What you are asked to do: Write down, unchanged, the entries from the first line through the line holding "Task: Click the timeline zoom slider". Include no other line.

BEGIN Record extracts

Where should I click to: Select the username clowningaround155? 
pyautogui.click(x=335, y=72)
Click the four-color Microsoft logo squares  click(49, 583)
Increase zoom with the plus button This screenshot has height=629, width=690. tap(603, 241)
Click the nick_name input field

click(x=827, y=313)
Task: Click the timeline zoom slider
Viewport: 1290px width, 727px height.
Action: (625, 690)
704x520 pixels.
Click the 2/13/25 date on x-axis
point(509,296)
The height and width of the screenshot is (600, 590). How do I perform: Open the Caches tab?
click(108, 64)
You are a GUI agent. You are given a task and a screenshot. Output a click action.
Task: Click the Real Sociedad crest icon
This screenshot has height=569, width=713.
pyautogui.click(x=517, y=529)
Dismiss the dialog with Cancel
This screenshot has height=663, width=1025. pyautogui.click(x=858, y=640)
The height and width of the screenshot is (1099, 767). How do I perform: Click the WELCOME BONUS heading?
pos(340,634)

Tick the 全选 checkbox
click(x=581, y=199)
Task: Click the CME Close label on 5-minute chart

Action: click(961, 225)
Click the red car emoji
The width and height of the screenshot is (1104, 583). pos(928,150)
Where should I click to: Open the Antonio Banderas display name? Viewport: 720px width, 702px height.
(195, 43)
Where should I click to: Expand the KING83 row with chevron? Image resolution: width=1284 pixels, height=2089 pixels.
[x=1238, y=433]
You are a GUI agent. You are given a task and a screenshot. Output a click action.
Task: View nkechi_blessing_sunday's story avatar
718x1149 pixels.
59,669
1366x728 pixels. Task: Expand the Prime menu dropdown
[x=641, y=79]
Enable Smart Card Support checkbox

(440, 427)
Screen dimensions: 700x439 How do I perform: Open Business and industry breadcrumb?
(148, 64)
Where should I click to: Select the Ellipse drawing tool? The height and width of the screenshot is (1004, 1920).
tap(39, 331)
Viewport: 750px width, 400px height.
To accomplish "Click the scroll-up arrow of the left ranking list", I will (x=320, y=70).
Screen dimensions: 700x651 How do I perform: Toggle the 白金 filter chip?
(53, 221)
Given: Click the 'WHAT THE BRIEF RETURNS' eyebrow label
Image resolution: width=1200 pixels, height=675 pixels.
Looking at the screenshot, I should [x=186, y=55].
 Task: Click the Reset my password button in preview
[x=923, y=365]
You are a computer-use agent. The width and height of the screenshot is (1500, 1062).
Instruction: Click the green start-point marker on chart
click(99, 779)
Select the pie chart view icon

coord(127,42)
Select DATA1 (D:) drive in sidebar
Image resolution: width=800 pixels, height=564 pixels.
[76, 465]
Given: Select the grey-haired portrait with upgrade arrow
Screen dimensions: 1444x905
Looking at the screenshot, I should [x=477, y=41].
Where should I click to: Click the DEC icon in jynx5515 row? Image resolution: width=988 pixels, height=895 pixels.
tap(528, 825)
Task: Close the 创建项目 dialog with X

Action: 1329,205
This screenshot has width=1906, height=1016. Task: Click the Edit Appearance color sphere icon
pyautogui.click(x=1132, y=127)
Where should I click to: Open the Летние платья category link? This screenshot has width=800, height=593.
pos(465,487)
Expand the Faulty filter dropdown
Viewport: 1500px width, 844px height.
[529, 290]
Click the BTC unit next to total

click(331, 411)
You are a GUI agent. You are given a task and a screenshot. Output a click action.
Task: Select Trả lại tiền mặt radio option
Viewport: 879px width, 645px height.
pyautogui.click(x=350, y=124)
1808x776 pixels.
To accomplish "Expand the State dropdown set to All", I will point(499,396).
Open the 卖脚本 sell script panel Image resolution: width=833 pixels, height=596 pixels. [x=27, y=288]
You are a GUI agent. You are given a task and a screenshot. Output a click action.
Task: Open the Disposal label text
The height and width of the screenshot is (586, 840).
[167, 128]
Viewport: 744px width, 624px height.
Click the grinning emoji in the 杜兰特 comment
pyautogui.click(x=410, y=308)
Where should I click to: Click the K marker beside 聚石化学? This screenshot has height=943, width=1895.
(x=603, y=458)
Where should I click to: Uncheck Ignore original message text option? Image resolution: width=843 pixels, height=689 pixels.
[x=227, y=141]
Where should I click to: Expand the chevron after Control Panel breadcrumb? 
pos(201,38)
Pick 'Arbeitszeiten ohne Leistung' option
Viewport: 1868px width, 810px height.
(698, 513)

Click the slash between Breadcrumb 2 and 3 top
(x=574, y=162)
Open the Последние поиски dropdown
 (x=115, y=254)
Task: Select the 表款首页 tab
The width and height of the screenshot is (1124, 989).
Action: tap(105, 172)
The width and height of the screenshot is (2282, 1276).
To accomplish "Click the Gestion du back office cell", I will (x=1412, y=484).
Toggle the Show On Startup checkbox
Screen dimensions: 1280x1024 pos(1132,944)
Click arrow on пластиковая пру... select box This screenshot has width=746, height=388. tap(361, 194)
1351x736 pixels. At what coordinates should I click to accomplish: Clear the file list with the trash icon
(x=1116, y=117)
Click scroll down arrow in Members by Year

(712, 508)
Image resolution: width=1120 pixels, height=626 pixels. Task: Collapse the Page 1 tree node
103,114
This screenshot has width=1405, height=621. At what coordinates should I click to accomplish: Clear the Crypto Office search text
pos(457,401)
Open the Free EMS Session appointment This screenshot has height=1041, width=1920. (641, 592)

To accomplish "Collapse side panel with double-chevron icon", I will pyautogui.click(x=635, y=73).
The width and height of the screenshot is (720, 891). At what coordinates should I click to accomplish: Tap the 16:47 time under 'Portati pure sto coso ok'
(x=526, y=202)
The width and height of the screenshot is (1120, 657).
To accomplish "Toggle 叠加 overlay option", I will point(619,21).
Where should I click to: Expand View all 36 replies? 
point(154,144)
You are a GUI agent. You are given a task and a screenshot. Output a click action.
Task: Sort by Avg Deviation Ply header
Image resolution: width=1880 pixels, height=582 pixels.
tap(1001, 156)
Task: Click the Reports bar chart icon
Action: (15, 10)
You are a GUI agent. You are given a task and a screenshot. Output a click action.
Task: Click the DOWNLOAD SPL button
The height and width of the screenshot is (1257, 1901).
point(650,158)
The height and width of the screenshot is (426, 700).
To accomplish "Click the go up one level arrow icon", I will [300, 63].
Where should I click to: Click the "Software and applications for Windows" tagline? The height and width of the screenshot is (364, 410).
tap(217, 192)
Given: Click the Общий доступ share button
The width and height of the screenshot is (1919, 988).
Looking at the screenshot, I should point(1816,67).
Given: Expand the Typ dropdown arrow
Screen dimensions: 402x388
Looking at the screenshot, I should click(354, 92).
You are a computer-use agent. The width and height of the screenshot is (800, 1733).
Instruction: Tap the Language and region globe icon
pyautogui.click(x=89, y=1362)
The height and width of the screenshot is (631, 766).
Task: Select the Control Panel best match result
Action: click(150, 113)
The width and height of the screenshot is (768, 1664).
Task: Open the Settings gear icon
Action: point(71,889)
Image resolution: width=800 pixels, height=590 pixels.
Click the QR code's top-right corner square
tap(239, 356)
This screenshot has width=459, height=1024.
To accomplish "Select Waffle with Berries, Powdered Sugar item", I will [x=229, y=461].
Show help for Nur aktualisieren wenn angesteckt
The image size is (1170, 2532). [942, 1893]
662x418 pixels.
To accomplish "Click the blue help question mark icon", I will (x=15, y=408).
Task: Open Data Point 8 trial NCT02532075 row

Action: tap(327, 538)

END Record extracts

Final answer:
Where should I click to: Select the username clowningaround155? 
pyautogui.click(x=335, y=72)
Click the four-color Microsoft logo squares  click(49, 583)
Increase zoom with the plus button This screenshot has height=629, width=690. tap(603, 241)
Click the nick_name input field

click(x=827, y=313)
Task: Click the timeline zoom slider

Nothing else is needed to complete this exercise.